Render the items from the line with "This screenshot has" up to and including the line with "pyautogui.click(x=852, y=245)" as a numbered list, leaving out blank lines.

Start Material provided

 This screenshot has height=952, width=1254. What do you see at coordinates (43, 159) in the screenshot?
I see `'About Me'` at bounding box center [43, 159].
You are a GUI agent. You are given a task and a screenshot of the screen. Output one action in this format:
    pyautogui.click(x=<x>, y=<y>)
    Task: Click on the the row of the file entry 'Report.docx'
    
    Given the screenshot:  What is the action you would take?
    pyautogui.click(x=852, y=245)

End Material provided
Start Material provided

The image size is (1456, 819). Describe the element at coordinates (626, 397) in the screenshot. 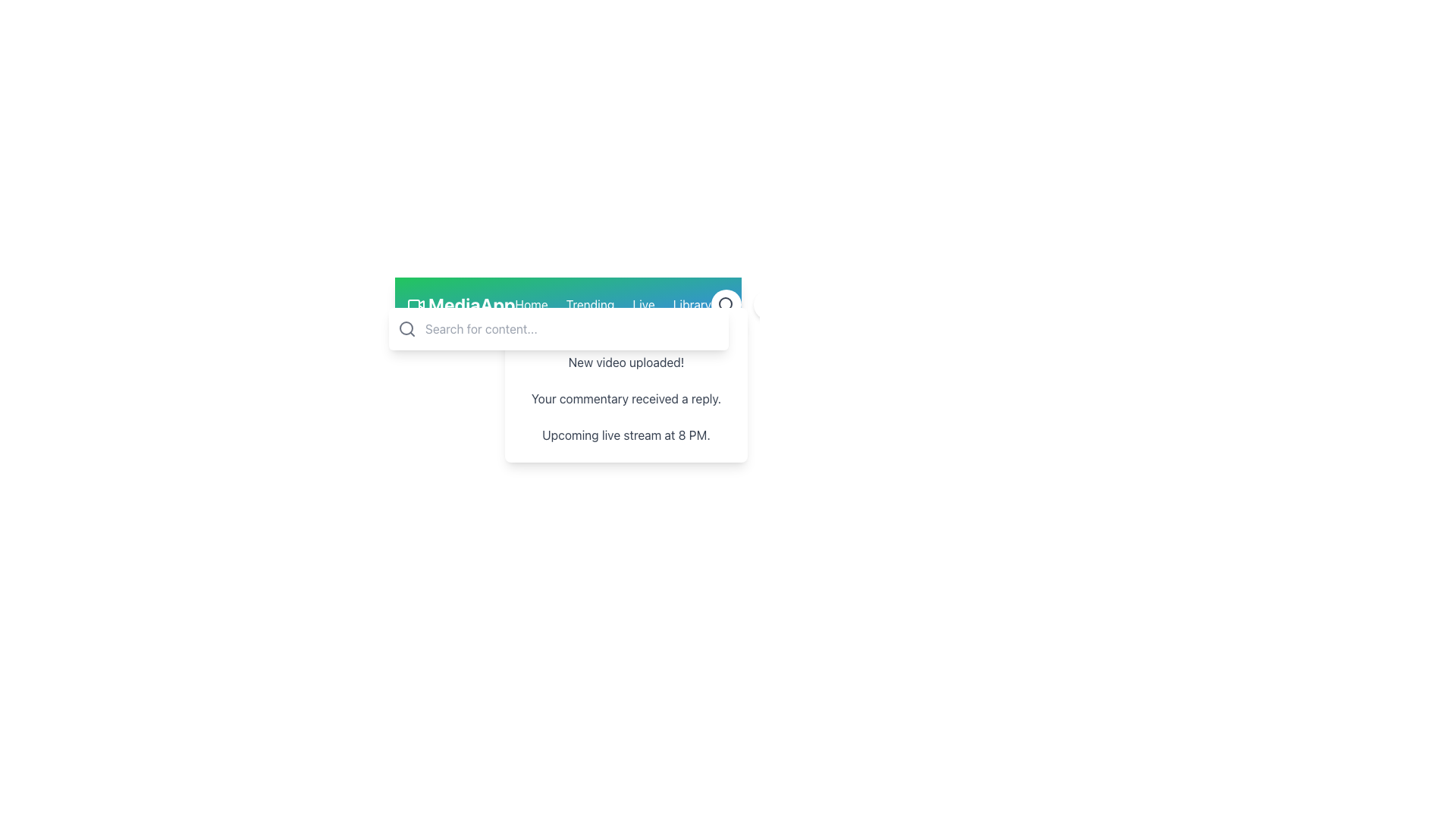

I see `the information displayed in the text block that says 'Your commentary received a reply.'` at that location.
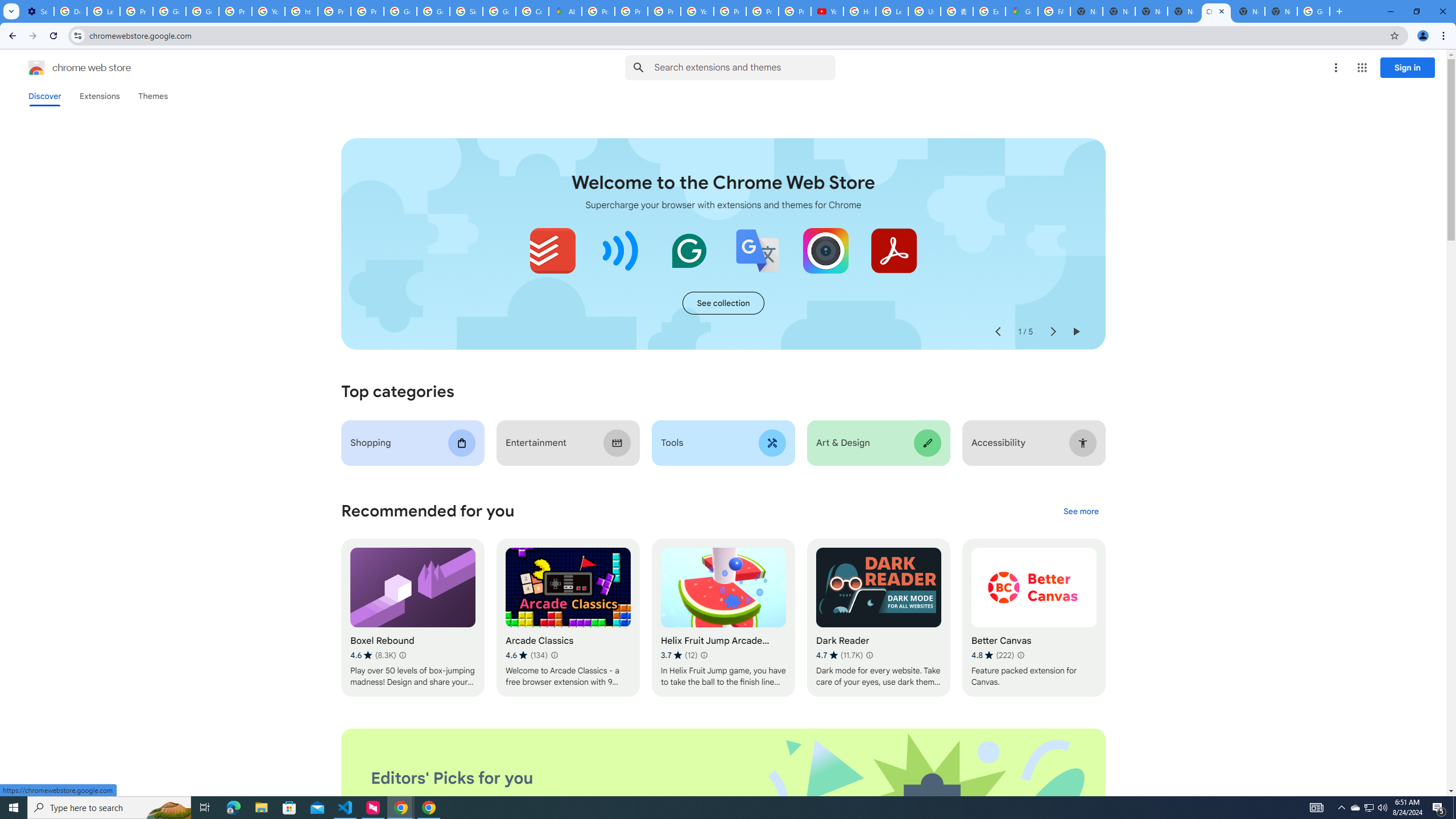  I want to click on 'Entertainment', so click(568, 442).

End Material provided
Start Material provided

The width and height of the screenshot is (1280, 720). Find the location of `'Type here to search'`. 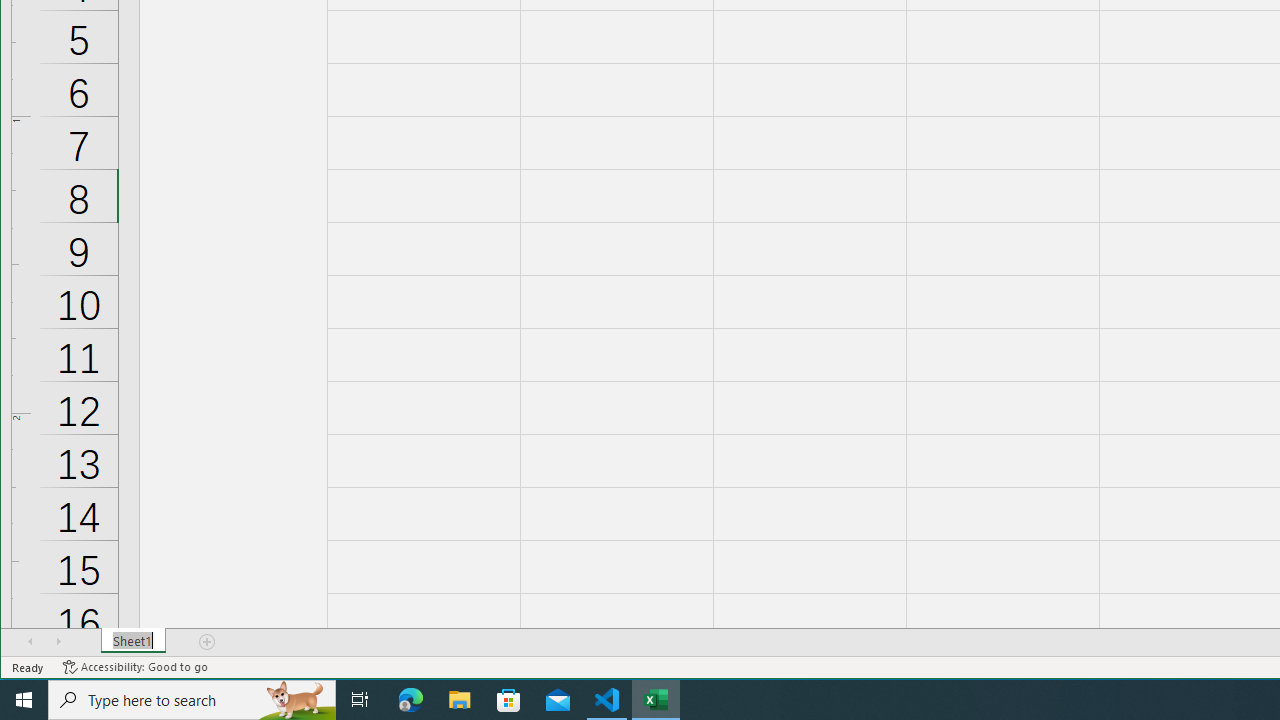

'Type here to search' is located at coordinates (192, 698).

End Material provided

Result of the exercise =
1.  This screenshot has height=952, width=1254. What do you see at coordinates (43, 159) in the screenshot?
2. I see `'About Me'` at bounding box center [43, 159].
3. You are a GUI agent. You are given a task and a screenshot of the screen. Output one action in this format:
4.     pyautogui.click(x=<x>, y=<y>)
5.     Task: Click on the the row of the file entry 'Report.docx'
6.     Given the screenshot:  What is the action you would take?
7.     pyautogui.click(x=852, y=245)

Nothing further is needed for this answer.